Referral to emergency

If any of the following are present or suspected, please refer the patient to the emergency department (via ambulance if necessary) or seek emergent medical advice if in a remote region.

  • Addisonian crisis e.g. fatigue, weakness, anorexia, nausea, vomiting, hypotension
  • suspected or confirmed acute adrenal insufficiency

For clinical advice, please telephone the relevant metropolitan Local Health Network switchboard and ask to speak to the relevant specialty service.

Central Adelaide Local Health Network

Northern Adelaide Local Health Network 

Southern Adelaide Local Health Network

Category 1 - appointment clinically indicated within 30 days

  • suspected/confirmed primary or secondary adrenal insufficiency
  • recently treated/resolved Addisonian crisis symptoms may include:
    • fatigue/weakness
    • anorexia
    • nausea/vomiting
    • hypotension

Category 2 — appointment clinically indicated within 90 days

  • treated adrenal insufficiency but with persistent symptoms

Category 3 — appointment clinically indicated within 365 days

  • review of stable treated glucocorticoid insufficiency

For information on referral forms and how to import them, please view general referral information.

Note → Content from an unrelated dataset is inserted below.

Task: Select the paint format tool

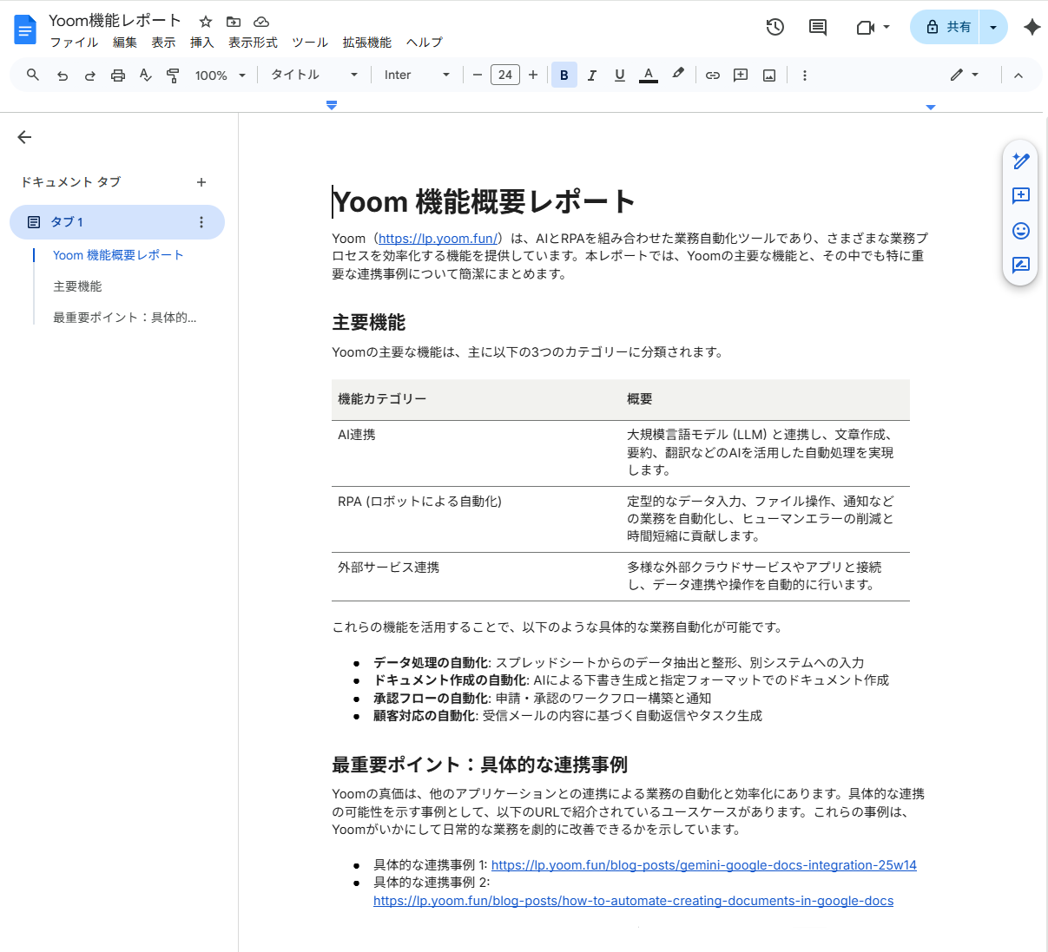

Essential referral information

Completion required before first appointment to ensure patients are ready for care. Please indicate in the referral if the patient is unable to access mandatory tests or investigations as they incur a cost or are unavailable locally.

  • identifies as Aboriginal and/or Torres Strait Islander
  • relevant social history, including identifying if you feel your patient is from a vulnerable population and/or requires a third party to receive correspondence on their behalf
  • interpreter requirements
  • past medical/surgical/cancer history, including osteoporosis
  • current medications and dosages
  • use/frequency of alcohol, tobacco, and other drugs
  • allergies and sensitivities
  • onset, duration, and progression of symptoms
  • management history including treatments trialled/implemented prior to referral
  • physical examination results
  • blood pressure


  • adrenocorticotropic Hormone (ACTH)
  • serum cortisol (0800-0900h)
  • thyroid function test (TFT):
    • thyroid stimulating hormone (TSH)
    • free thyroxine (FT4)
  • prolactin
  • insulin-like growth factor-1 (IGF-1)
  • follicle-stimulating hormone (FSH)
  • luteinizing hormone (LH)
  • testosterone (male) or oestradiol (female)
  • urea, electrolyte, and creatinine (UEC)
  • liver function test (LFT)
  • random blood glucose level
  • calcium
  • renin
  • aldosterone

Additional information to assist triage categorisation

Se cortisol level low, consider short synacthen test.

Clinical management advice

Primary adrenal insufficiency, also referred to as Addison's disease, commonly arises from autoimmune-induced adrenal cortex atrophy; alternative triggers encompass infection and metastatic cancer.

  • Key indicators of primary adrenal insufficiency encompass weariness, loss of appetite and weight, postural hypotension, as well as heightened pigmentation of the skin and mucous membranes
  • effective management of primary adrenal insufficiency necessitates life-long replacement of both glucocorticoids and mineralocorticoids
  • secondary adrenal insufficiency emerges from pituitary or hypothalamic dysfunction, or abrupt discontinuation of glucocorticoid therapy
  • in contrast, secondary adrenal insufficiency mandates only glucocorticoid replacement, as the renin–angiotensin–aldosterone axis remains unaffected, obviating the need for mineralocorticoid replacement
  • in the event of suspected adrenal insufficiency, it is imperative to promptly engage in discussion with an endocrinologist.

If acutely unwell, commence treatment with intravenous (IV) or intramuscular (IM) hydrocortisone 100mg - pending results of cortisol or short synacthen test.

Please ensure that recent pathology results are available. Consider providing the patient with a repeat pathology form at the time of referral.

Patients who have previously received care from a specialist should be encouraged to return to their care for additional assessment if needed.

Referrals are subject to the evaluation of the triaging clinician. If you believe your patient necessitates specialist assessment but may not meet the provided criteria, feel free to connect with the specialist team to discuss your concerns.